In human heart failure beta-adrenergic receptors are downregulated which contributes to the reduced responsiveness to positive inotropic beta-agonists in the diseased heart. The present study addressed the question whether the number of beta-adrenergic receptors in the failing human heart is regulated at the level of the mRNA and whether the absolute steady-state levels of subtype-specific mRNAs mirror the expression of receptor-subtype proteins in human heart. In a collaborative effort, two different and independent methods, performed in two independent laboratories, reverse transcription followed by polymerase chain reaction (RT-PCR) and RNase protection assays, were used to determine the absolute steady-state levels of beta 1- and beta 2-adrenergic receptor mRNAs in control (NF) and in failing human hearts. As determined by quantitative RT-PCR the beta 1-mRNA was significantly reduced from 0.98 +/- 0.12 (n = 10) to 0.49 +/- 0.11 pg/microgram total RNA in dilated cardiomyopathy (dCMP, n = 7) and to 0.40 +/- 0.11 pg/microgram total RNA in ischemic cardiomyopathy (iCMP, n = 8).

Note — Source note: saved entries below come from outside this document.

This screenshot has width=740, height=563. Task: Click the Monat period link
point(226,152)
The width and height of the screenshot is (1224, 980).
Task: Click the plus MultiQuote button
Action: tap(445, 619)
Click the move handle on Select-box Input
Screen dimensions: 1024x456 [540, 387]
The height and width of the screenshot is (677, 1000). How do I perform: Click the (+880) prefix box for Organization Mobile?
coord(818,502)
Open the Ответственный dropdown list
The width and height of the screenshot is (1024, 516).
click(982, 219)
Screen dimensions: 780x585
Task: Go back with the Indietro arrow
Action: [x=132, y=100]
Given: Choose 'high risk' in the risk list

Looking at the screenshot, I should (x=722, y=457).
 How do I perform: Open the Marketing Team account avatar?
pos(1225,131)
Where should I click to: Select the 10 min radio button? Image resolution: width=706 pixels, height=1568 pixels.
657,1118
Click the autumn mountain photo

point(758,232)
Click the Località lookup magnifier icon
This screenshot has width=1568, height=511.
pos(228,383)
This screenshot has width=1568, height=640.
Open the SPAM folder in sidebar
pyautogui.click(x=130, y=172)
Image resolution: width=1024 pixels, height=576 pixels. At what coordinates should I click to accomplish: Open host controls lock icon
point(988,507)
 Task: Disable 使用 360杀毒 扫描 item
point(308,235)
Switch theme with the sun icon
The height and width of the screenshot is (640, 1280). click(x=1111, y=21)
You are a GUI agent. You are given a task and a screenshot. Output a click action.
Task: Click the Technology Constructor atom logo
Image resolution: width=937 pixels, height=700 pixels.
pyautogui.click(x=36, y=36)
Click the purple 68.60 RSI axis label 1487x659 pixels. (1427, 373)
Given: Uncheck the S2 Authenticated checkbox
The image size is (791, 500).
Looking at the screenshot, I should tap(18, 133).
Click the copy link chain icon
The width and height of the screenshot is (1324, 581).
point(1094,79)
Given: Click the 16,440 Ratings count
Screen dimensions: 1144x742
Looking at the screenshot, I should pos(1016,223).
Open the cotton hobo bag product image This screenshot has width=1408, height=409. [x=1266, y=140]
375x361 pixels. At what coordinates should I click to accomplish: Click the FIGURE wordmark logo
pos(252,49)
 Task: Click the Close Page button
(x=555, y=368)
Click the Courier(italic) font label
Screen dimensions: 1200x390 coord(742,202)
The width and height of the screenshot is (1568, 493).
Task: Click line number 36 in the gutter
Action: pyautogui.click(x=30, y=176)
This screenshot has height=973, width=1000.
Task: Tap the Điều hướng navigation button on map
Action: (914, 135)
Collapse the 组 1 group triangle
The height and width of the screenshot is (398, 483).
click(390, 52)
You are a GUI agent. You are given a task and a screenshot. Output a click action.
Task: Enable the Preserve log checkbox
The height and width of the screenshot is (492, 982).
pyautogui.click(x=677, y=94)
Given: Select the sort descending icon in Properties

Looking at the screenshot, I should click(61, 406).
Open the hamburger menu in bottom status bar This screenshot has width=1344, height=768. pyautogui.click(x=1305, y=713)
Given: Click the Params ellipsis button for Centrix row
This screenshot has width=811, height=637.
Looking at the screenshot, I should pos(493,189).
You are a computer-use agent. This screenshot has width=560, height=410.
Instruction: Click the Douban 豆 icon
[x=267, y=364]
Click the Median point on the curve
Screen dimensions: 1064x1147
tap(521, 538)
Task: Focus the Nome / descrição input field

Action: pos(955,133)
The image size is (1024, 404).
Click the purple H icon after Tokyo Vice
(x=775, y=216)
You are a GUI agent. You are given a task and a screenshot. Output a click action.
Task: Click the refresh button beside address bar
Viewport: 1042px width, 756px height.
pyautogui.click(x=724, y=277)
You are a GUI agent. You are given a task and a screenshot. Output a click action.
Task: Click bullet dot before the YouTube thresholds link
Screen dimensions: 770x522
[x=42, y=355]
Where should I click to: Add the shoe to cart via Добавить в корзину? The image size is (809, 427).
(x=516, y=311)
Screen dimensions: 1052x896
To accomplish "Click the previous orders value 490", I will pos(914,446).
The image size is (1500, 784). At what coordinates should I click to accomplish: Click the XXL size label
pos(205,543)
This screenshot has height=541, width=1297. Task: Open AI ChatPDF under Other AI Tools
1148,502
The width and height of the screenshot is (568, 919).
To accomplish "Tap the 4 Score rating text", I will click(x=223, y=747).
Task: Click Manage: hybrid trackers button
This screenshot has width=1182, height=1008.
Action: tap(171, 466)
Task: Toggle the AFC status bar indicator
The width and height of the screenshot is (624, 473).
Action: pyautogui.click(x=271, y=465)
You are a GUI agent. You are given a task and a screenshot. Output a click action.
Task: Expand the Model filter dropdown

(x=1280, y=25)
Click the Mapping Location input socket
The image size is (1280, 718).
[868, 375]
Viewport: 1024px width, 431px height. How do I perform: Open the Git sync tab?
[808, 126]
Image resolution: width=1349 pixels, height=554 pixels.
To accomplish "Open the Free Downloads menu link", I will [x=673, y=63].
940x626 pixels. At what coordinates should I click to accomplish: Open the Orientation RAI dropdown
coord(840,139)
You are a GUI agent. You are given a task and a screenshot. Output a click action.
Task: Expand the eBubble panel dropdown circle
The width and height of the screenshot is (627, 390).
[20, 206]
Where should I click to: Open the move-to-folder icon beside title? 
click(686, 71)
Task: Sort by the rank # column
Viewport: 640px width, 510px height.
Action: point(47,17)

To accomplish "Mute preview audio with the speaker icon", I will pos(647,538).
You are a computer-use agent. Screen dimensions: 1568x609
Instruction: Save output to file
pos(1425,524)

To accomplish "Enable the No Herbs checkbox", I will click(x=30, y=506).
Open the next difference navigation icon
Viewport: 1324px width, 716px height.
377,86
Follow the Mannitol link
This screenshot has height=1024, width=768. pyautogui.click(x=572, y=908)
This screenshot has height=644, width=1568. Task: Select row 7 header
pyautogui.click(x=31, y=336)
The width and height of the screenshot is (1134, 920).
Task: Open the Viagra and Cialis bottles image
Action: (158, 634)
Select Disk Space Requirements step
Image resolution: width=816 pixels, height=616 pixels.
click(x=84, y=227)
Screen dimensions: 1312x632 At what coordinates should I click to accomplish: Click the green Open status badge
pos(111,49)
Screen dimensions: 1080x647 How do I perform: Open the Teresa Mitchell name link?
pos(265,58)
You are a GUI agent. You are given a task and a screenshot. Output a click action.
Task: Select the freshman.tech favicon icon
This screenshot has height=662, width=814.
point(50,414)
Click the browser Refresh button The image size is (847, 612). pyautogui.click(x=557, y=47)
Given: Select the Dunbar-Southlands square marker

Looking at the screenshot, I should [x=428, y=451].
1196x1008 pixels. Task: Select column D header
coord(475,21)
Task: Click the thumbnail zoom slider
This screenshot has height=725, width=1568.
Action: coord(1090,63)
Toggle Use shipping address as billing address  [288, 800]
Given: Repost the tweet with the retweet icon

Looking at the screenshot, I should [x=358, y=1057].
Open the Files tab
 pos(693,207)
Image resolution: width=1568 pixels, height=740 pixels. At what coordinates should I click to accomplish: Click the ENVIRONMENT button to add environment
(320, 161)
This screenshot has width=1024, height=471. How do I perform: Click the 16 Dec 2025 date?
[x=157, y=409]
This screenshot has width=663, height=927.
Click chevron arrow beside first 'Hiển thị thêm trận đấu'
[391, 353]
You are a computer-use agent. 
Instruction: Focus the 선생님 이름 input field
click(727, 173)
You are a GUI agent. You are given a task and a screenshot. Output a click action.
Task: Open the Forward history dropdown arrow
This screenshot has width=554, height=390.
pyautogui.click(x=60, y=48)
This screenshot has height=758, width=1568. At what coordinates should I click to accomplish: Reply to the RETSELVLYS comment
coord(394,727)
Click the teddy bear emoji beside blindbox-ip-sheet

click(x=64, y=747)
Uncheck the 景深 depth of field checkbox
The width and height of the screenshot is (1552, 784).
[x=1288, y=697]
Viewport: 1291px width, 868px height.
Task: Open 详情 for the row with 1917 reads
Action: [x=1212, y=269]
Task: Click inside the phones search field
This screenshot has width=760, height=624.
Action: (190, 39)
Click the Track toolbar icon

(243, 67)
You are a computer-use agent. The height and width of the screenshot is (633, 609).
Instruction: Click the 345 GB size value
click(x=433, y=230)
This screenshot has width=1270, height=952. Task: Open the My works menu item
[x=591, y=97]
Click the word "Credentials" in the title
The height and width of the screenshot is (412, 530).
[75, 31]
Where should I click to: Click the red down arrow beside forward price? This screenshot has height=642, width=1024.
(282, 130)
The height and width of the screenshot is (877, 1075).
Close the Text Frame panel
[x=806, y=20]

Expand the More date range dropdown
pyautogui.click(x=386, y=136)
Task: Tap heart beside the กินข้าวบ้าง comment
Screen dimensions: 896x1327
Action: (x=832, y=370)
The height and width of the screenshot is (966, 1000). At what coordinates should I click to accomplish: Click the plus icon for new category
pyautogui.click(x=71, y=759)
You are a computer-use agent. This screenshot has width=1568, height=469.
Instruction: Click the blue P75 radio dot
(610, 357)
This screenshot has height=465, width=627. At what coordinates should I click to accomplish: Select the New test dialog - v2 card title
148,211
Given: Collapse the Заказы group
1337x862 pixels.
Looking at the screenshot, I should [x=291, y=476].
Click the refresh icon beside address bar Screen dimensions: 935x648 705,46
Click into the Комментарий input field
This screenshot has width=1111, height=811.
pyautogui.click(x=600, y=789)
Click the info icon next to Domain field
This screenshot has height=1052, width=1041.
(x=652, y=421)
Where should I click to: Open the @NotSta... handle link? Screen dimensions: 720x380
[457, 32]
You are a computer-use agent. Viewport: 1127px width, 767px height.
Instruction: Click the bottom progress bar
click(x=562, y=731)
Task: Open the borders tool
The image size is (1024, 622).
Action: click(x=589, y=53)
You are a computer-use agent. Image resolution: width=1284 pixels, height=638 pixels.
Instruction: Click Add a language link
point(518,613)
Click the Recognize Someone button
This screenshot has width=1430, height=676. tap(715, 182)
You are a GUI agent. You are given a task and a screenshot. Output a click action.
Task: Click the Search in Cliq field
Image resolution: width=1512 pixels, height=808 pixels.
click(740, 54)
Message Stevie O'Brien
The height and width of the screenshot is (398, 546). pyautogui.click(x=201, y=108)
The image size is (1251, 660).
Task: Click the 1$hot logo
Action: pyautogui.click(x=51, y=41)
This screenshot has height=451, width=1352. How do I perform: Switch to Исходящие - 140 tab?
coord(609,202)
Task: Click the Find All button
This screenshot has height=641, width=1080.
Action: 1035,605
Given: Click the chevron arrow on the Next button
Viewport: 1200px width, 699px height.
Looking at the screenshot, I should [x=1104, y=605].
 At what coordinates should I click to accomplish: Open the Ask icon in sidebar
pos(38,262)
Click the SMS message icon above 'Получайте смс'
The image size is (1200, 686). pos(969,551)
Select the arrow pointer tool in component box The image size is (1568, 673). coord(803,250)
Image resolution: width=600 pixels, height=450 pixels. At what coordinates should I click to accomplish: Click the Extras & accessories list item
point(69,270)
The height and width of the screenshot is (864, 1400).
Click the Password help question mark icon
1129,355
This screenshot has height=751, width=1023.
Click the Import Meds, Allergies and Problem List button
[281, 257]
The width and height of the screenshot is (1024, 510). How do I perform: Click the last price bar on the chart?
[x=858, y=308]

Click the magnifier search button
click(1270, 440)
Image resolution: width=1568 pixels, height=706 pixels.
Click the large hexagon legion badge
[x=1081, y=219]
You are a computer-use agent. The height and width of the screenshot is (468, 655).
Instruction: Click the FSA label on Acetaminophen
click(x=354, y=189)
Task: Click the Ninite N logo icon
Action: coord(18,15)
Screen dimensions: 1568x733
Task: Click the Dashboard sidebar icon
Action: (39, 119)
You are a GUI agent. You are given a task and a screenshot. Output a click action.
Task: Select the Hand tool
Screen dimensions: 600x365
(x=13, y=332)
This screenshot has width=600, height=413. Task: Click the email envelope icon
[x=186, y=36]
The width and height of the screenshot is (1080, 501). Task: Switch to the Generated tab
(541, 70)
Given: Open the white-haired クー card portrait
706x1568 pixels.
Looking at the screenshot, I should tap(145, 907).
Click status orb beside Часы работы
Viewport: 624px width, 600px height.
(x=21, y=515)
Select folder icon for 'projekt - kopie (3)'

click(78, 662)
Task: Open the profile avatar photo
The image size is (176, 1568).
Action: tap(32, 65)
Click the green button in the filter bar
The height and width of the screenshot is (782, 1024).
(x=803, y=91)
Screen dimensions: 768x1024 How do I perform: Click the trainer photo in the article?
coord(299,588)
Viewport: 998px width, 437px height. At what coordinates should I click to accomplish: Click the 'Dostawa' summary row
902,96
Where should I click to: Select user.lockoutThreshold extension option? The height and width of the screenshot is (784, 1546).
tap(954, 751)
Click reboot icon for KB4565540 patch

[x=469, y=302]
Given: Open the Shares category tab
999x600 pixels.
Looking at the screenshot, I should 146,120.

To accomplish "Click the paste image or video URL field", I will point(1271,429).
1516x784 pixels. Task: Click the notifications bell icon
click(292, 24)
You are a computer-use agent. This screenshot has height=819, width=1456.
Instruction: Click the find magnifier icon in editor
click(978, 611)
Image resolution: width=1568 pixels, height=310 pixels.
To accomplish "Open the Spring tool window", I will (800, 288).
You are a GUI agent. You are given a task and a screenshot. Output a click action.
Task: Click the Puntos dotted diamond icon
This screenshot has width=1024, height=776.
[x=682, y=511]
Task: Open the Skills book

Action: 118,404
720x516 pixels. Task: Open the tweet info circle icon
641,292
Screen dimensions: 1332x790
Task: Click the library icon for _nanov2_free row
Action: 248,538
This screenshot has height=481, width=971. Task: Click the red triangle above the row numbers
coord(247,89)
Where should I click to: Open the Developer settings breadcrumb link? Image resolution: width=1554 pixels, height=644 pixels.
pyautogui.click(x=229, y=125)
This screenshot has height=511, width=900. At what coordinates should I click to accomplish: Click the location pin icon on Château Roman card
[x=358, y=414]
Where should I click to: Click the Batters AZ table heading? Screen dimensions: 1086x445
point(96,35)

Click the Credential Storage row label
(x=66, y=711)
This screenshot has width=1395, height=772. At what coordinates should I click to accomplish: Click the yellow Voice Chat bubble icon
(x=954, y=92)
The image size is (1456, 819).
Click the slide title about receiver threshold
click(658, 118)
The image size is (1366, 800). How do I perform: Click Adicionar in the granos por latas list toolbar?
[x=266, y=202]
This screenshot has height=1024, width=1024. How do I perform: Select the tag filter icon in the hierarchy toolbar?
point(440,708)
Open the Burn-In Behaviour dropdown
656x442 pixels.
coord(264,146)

The steady-state levels of mRNA specific for beta 2-adrenergic receptors also tended to be decreased but without reaching significance (NF: 0.16 +/- 0.05, dCMP: 0.11 +/- 0.03, iCMP: 0.13 +/- 0.04 pg/microgram total RNA). RNase protection assays revealed similar values. beta 1-mRNA was found to be significantly reduced from 1.22 +/- 0.22 in NF (n = 10) to 0.63 +/- 0.14 pg/microgram total RNA in dCMP (n = 5) and to 0.52 +/- 0.1 pg/microgram total RNA in iCMP (n = 8). The beta 2-mRNA also tended to be lower in dCMP and in iCMP as compared to NF but again without reaching significance (NF: 0.14 +/- 0.02, dCMP: 0.099 +/- 0.02, iCMP 0.107 +/- 0.02 pg/microgram total RNA). This is the first study to demonstrate in parallel by two different methods performed independently in two laboratories that the ratio of beta 1- and beta 2-adrenergic receptor densities in the left ventricle of the normal human heart of about 80/20 is closely related to the absolute steady state concentrations of their specific mRNA. In addition, the magnitude of the decrease in mRNA-levels of beta 1- and beta 2-adrenergic receptors in the failing human heart closely correlates with the decrease of the respective receptor proteins. These data suggest that the predominant regulation of beta-adrenergic receptors occurs at the mRNA level.